Recorded data:
◇ ◇ ◇ ◇ ◇ ◇ ◇

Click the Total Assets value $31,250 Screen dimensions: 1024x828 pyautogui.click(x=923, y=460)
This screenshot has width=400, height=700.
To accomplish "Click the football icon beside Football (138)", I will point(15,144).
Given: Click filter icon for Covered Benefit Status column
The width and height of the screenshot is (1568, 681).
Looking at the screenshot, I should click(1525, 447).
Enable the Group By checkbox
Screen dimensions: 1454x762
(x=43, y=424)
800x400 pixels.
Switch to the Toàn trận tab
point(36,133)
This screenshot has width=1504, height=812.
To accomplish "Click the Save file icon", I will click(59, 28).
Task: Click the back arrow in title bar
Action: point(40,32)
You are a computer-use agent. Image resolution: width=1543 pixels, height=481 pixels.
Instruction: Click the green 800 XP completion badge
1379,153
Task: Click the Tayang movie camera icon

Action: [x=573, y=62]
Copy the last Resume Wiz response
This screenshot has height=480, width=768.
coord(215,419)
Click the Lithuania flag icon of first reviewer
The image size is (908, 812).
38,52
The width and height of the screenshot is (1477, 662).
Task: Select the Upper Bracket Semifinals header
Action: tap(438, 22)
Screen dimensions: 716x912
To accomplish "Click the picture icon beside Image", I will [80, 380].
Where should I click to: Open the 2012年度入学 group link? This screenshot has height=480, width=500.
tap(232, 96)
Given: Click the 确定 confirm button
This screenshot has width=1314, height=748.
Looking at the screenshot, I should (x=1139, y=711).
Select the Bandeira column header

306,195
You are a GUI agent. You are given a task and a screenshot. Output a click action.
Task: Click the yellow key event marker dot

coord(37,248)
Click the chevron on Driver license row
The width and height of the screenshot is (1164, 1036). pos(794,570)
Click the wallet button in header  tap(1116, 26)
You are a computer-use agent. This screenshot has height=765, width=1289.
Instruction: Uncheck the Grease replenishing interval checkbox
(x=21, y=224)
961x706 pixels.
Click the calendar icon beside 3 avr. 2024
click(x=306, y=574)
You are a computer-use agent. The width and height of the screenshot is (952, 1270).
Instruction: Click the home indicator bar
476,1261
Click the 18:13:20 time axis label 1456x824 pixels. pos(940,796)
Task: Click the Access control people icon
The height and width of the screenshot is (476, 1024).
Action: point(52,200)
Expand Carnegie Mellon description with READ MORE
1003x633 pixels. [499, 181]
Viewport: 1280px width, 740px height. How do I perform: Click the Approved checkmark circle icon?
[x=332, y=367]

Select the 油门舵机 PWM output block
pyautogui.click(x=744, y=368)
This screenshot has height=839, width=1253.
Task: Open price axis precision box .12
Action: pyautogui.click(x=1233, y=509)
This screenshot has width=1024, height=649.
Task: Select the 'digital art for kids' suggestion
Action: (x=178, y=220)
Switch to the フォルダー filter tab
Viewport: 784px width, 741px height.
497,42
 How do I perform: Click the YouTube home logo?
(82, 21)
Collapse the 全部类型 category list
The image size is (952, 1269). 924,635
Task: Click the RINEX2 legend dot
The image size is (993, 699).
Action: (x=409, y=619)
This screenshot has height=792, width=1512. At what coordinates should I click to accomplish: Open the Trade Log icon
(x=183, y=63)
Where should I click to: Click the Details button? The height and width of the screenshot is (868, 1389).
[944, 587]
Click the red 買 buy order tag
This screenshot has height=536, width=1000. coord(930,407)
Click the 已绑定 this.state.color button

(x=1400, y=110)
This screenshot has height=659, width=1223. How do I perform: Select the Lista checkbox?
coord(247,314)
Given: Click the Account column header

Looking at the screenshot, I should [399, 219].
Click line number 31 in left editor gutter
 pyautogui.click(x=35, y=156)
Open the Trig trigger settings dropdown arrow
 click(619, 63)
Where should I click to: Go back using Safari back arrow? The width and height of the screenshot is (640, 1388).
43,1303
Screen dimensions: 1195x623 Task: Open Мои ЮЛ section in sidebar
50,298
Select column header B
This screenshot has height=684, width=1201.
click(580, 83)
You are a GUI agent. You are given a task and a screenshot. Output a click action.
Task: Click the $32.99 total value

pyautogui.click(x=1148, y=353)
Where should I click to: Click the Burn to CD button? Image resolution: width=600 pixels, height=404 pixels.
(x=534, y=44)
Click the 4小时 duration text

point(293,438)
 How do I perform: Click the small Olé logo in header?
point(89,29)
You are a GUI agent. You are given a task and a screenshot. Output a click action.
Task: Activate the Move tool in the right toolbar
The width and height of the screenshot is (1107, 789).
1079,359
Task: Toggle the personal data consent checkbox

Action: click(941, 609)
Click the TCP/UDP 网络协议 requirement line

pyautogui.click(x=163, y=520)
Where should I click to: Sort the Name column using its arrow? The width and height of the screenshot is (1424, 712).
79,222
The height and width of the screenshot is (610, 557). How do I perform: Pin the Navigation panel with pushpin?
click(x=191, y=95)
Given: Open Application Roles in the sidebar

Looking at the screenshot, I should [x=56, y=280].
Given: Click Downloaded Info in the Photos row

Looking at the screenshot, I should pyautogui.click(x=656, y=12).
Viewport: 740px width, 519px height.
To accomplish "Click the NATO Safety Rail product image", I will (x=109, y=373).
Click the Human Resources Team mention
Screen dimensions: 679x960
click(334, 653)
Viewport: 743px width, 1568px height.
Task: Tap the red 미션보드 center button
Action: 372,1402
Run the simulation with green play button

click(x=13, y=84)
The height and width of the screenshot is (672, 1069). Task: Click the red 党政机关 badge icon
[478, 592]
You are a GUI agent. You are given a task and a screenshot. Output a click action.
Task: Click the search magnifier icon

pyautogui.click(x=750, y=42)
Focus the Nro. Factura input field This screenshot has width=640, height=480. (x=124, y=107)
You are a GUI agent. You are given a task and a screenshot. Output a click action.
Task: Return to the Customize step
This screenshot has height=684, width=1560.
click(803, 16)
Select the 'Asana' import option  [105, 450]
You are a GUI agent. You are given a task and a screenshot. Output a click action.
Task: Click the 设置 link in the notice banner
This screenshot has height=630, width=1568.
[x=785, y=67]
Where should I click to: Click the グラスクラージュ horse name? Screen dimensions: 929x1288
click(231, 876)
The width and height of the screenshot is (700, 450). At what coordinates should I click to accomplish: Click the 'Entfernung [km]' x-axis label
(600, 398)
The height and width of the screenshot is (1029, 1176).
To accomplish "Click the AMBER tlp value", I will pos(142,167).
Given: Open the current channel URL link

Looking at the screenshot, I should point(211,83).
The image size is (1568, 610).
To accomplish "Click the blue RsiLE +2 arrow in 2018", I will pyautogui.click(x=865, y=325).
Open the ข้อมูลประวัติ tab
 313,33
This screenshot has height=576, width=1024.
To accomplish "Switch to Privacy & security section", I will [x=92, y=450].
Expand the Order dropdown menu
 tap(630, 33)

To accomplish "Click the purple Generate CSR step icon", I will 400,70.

◇ ◇ ◇ ◇ ◇ ◇ ◇

▶ About this exercise
Repeat the records above exactly as they appear.

▶ Response box
Click the Total Assets value $31,250 Screen dimensions: 1024x828 pyautogui.click(x=923, y=460)
This screenshot has width=400, height=700.
To accomplish "Click the football icon beside Football (138)", I will point(15,144).
Given: Click filter icon for Covered Benefit Status column
The width and height of the screenshot is (1568, 681).
Looking at the screenshot, I should click(1525, 447).
Enable the Group By checkbox
Screen dimensions: 1454x762
(x=43, y=424)
800x400 pixels.
Switch to the Toàn trận tab
point(36,133)
This screenshot has width=1504, height=812.
To accomplish "Click the Save file icon", I will click(59, 28).
Task: Click the back arrow in title bar
Action: point(40,32)
You are a computer-use agent. Image resolution: width=1543 pixels, height=481 pixels.
Instruction: Click the green 800 XP completion badge
1379,153
Task: Click the Tayang movie camera icon

Action: [x=573, y=62]
Copy the last Resume Wiz response
This screenshot has height=480, width=768.
coord(215,419)
Click the Lithuania flag icon of first reviewer
The image size is (908, 812).
38,52
The width and height of the screenshot is (1477, 662).
Task: Select the Upper Bracket Semifinals header
Action: tap(438, 22)
Screen dimensions: 716x912
To accomplish "Click the picture icon beside Image", I will [80, 380].
Where should I click to: Open the 2012年度入学 group link? This screenshot has height=480, width=500.
tap(232, 96)
Given: Click the 确定 confirm button
This screenshot has width=1314, height=748.
Looking at the screenshot, I should (x=1139, y=711).
Select the Bandeira column header

306,195
You are a GUI agent. You are given a task and a screenshot. Output a click action.
Task: Click the yellow key event marker dot

coord(37,248)
Click the chevron on Driver license row
The width and height of the screenshot is (1164, 1036). pos(794,570)
Click the wallet button in header  tap(1116, 26)
You are a computer-use agent. This screenshot has height=765, width=1289.
Instruction: Uncheck the Grease replenishing interval checkbox
(x=21, y=224)
961x706 pixels.
Click the calendar icon beside 3 avr. 2024
click(x=306, y=574)
You are a computer-use agent. The width and height of the screenshot is (952, 1270).
Instruction: Click the home indicator bar
476,1261
Click the 18:13:20 time axis label 1456x824 pixels. pos(940,796)
Task: Click the Access control people icon
The height and width of the screenshot is (476, 1024).
Action: point(52,200)
Expand Carnegie Mellon description with READ MORE
1003x633 pixels. [499, 181]
Viewport: 1280px width, 740px height. How do I perform: Click the Approved checkmark circle icon?
[x=332, y=367]

Select the 油门舵机 PWM output block
pyautogui.click(x=744, y=368)
This screenshot has height=839, width=1253.
Task: Open price axis precision box .12
Action: pyautogui.click(x=1233, y=509)
This screenshot has width=1024, height=649.
Task: Select the 'digital art for kids' suggestion
Action: (x=178, y=220)
Switch to the フォルダー filter tab
Viewport: 784px width, 741px height.
497,42
 How do I perform: Click the YouTube home logo?
(82, 21)
Collapse the 全部类型 category list
The image size is (952, 1269). 924,635
Task: Click the RINEX2 legend dot
The image size is (993, 699).
Action: (x=409, y=619)
This screenshot has height=792, width=1512. At what coordinates should I click to accomplish: Open the Trade Log icon
(x=183, y=63)
Where should I click to: Click the Details button? The height and width of the screenshot is (868, 1389).
[944, 587]
Click the red 買 buy order tag
This screenshot has height=536, width=1000. coord(930,407)
Click the 已绑定 this.state.color button

(x=1400, y=110)
This screenshot has height=659, width=1223. How do I perform: Select the Lista checkbox?
coord(247,314)
Given: Click the Account column header

Looking at the screenshot, I should [399, 219].
Click line number 31 in left editor gutter
 pyautogui.click(x=35, y=156)
Open the Trig trigger settings dropdown arrow
 click(619, 63)
Where should I click to: Go back using Safari back arrow? The width and height of the screenshot is (640, 1388).
43,1303
Screen dimensions: 1195x623 Task: Open Мои ЮЛ section in sidebar
50,298
Select column header B
This screenshot has height=684, width=1201.
click(580, 83)
You are a GUI agent. You are given a task and a screenshot. Output a click action.
Task: Click the $32.99 total value

pyautogui.click(x=1148, y=353)
Where should I click to: Click the Burn to CD button? Image resolution: width=600 pixels, height=404 pixels.
(x=534, y=44)
Click the 4小时 duration text

point(293,438)
 How do I perform: Click the small Olé logo in header?
point(89,29)
You are a GUI agent. You are given a task and a screenshot. Output a click action.
Task: Activate the Move tool in the right toolbar
The width and height of the screenshot is (1107, 789).
1079,359
Task: Toggle the personal data consent checkbox

Action: click(941, 609)
Click the TCP/UDP 网络协议 requirement line

pyautogui.click(x=163, y=520)
Where should I click to: Sort the Name column using its arrow? The width and height of the screenshot is (1424, 712).
79,222
The height and width of the screenshot is (610, 557). How do I perform: Pin the Navigation panel with pushpin?
click(x=191, y=95)
Given: Open Application Roles in the sidebar

Looking at the screenshot, I should [x=56, y=280].
Given: Click Downloaded Info in the Photos row

Looking at the screenshot, I should pyautogui.click(x=656, y=12).
Viewport: 740px width, 519px height.
To accomplish "Click the NATO Safety Rail product image", I will (x=109, y=373).
Click the Human Resources Team mention
Screen dimensions: 679x960
click(334, 653)
Viewport: 743px width, 1568px height.
Task: Tap the red 미션보드 center button
Action: 372,1402
Run the simulation with green play button

click(x=13, y=84)
The height and width of the screenshot is (672, 1069). Task: Click the red 党政机关 badge icon
[478, 592]
You are a GUI agent. You are given a task and a screenshot. Output a click action.
Task: Click the search magnifier icon

pyautogui.click(x=750, y=42)
Focus the Nro. Factura input field This screenshot has width=640, height=480. (x=124, y=107)
You are a GUI agent. You are given a task and a screenshot. Output a click action.
Task: Return to the Customize step
This screenshot has height=684, width=1560.
click(803, 16)
Select the 'Asana' import option  [105, 450]
You are a GUI agent. You are given a task and a screenshot. Output a click action.
Task: Click the 设置 link in the notice banner
This screenshot has height=630, width=1568.
[x=785, y=67]
Where should I click to: Click the グラスクラージュ horse name? Screen dimensions: 929x1288
click(231, 876)
The width and height of the screenshot is (700, 450). At what coordinates should I click to accomplish: Click the 'Entfernung [km]' x-axis label
(600, 398)
The height and width of the screenshot is (1029, 1176).
To accomplish "Click the AMBER tlp value", I will pos(142,167).
Given: Open the current channel URL link

Looking at the screenshot, I should point(211,83).
The image size is (1568, 610).
To accomplish "Click the blue RsiLE +2 arrow in 2018", I will pyautogui.click(x=865, y=325).
Open the ข้อมูลประวัติ tab
 313,33
This screenshot has height=576, width=1024.
To accomplish "Switch to Privacy & security section", I will [x=92, y=450].
Expand the Order dropdown menu
 tap(630, 33)

To accomplish "Click the purple Generate CSR step icon", I will 400,70.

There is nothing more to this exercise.